Take, for example, the Clos de la Grand'Cour: frivolous and delicate, light-bodied yet bursting with pure red fruit, with a deliciously earthy, rustic, and super juicy note. This is a glass that always makes you happy. I intend to order a box soon (you can do that through Zekvinos, the Dutch importer).

Domaine Trapet Gevrey Chambertin 1er Cru Clos Prieur 2011

It was inevitable that we would end the evening with Domaine Trapet, the domain where Jette has been living for the past year has worked . “Maybe we should do this one,” Jette says, pulling last year's Christmas gift out of her cooler. Overwhelmed by her generosity, I plop down on the couch to mentally prepare myself for this surprise. Domaine Trapet is located in Gevrey-Chambertin, where most of their vineyards are also located.

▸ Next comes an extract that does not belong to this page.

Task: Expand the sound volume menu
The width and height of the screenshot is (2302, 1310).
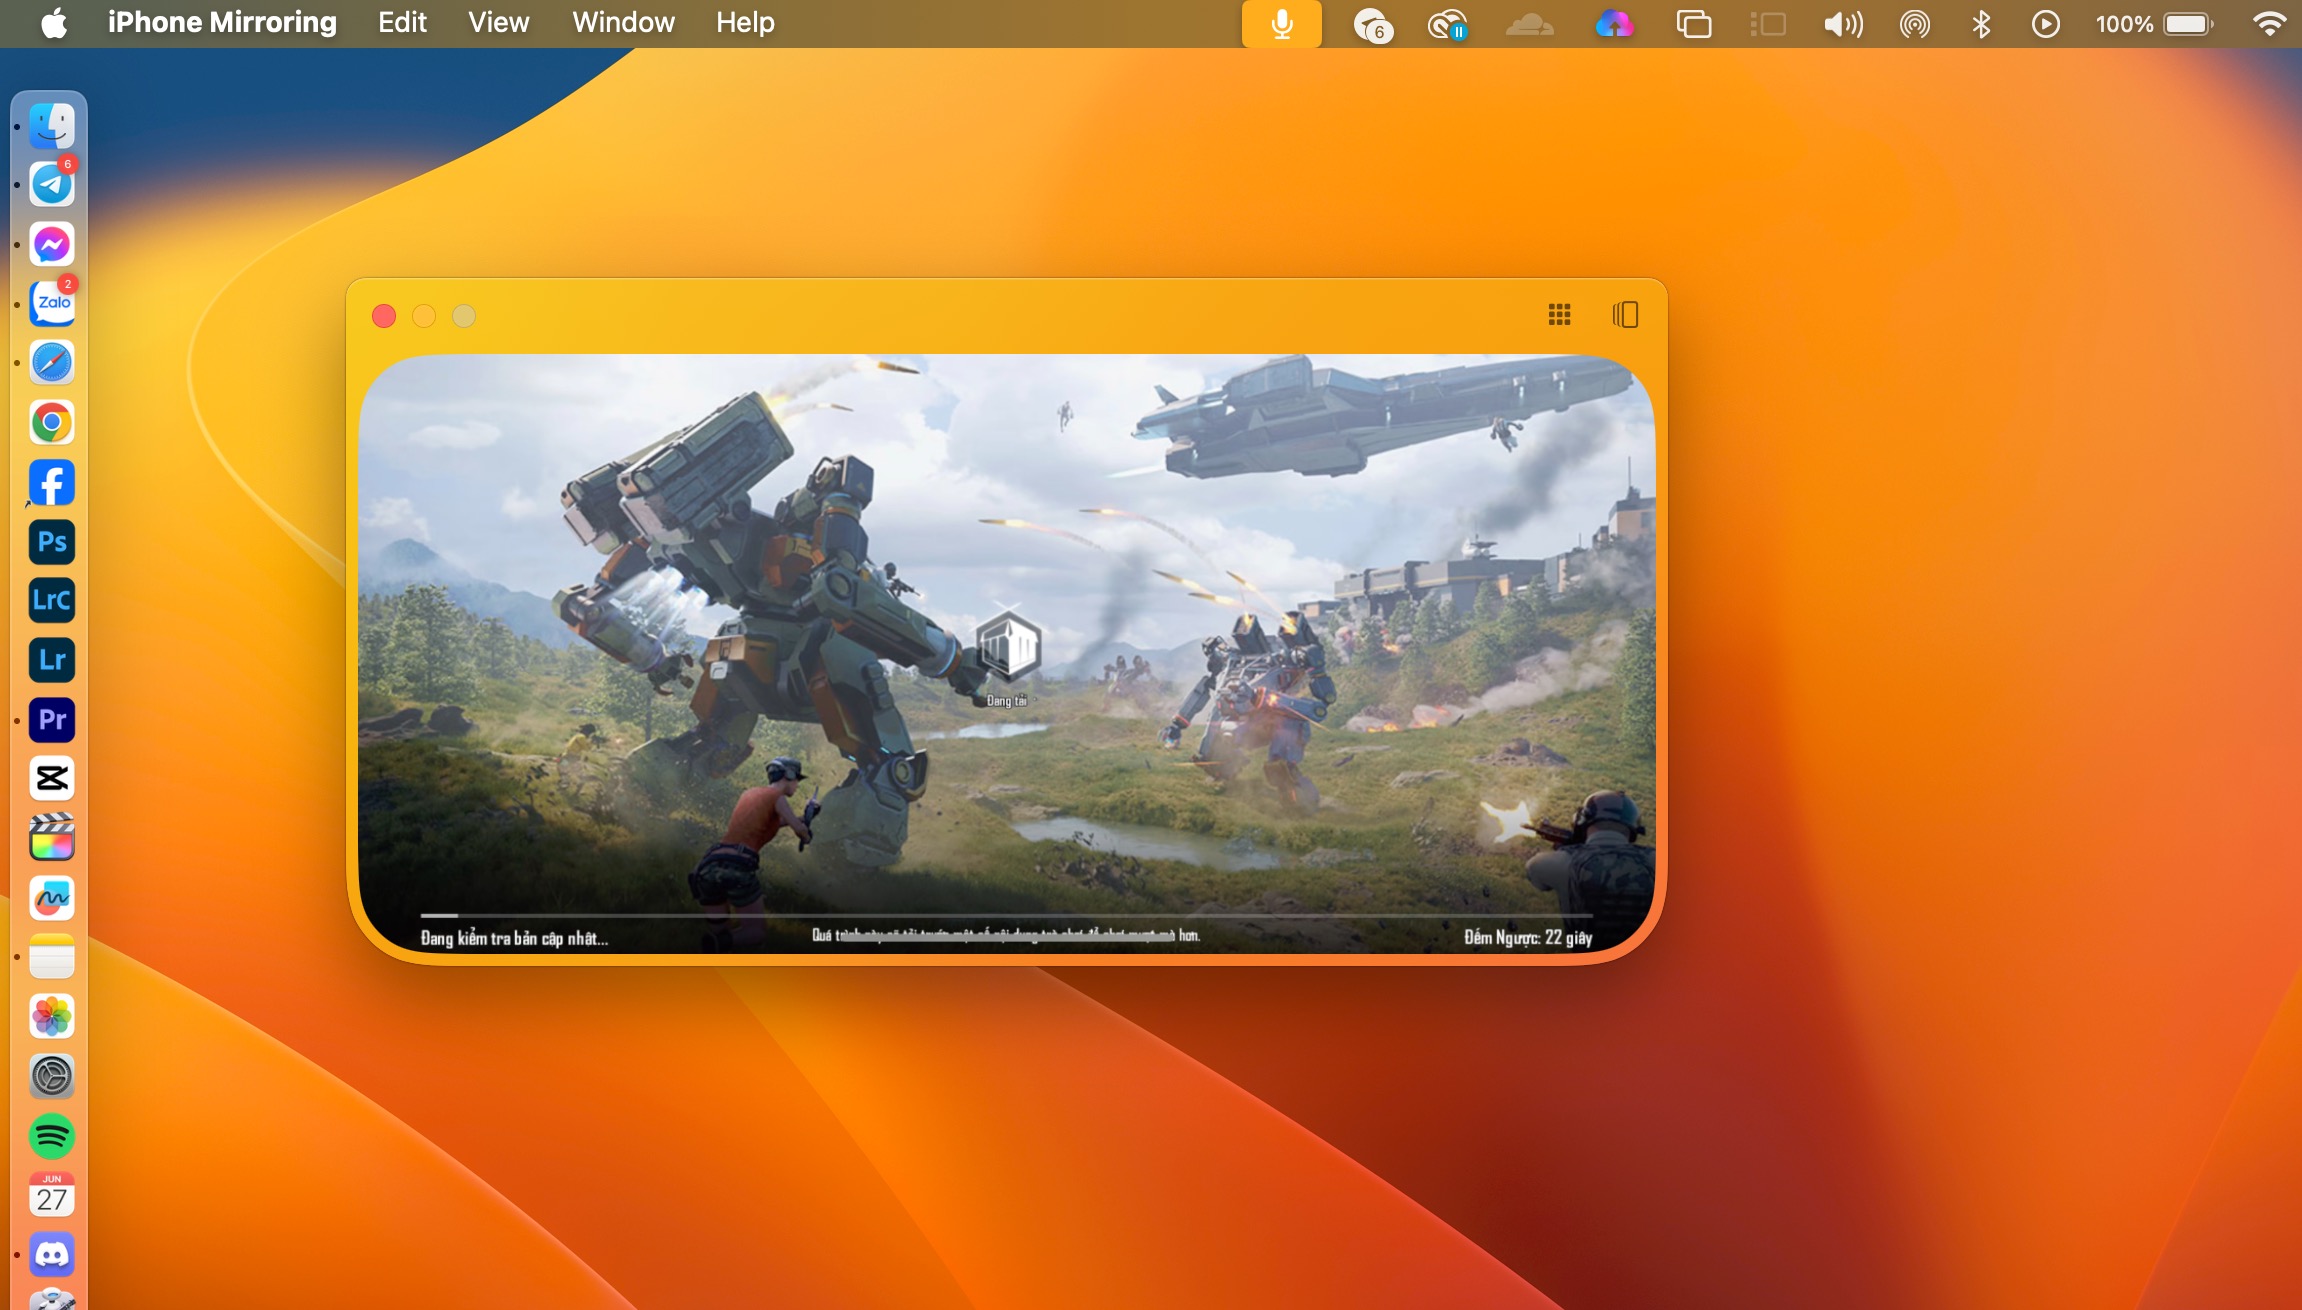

Clos Prieur is a walled vineyard in the south of Gevrey-Chambertin. The upper portion is classified as premier cru and covers approximately 2 hectares. The lower portion is bottled under village (AOC Gevrey-Chambertin) and comprises 3.6 hectares. Trapet has 0.21 hectares in the premier cru section of Clos Prieur. It's wonderful to taste this with age; at 13 years old, it's still as rich and vibrant as if freshly bottled. Fragrant, dark red fruit, berries, earthy notes, licorice, and delicate spices.

Time to go

No region screams wine like Burgundy. Every time, I learn something new. Where I used to be happy just to be able to distinguish the Côte de Nuits from the Côte de Beaune, I now race along the hillside of Corton to understand those premiers and grands crus and the various exhibits. Don't let the complexity of the region hold you back.